§ Data to use
····················
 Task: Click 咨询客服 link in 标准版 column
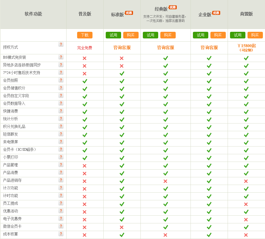pos(122,48)
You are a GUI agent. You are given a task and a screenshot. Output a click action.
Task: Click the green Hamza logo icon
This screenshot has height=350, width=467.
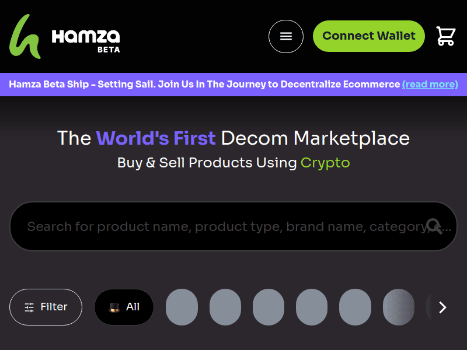click(25, 36)
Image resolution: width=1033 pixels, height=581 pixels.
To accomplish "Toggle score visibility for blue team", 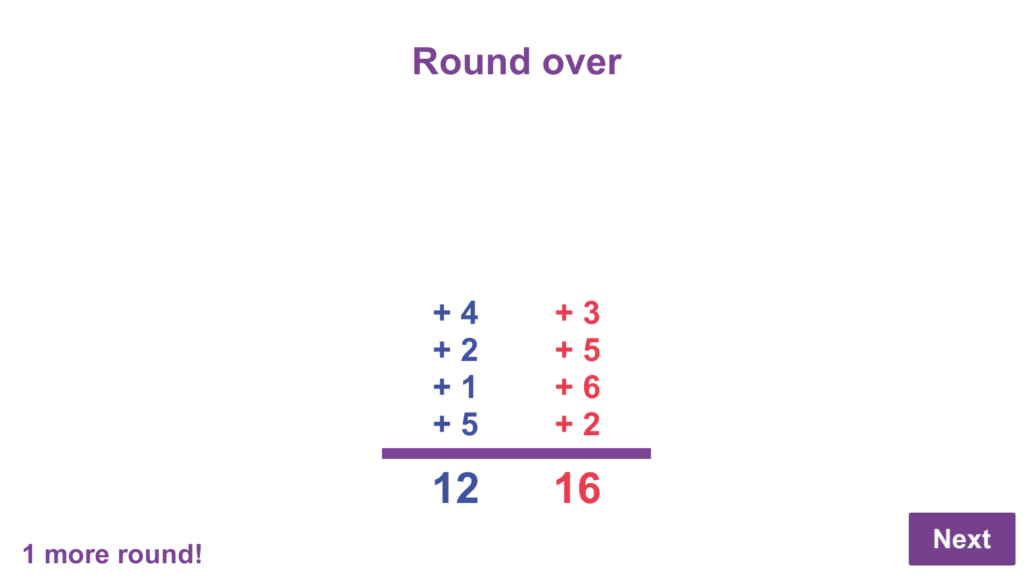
····················
§ Work task
Begin the copy at the line containing "Image resolution: width=1033" and end it at the final line of the material above, reproducing each line exactly and omitting pictures.

§ Task answer
Image resolution: width=1033 pixels, height=581 pixels.
To accomplish "Toggle score visibility for blue team", 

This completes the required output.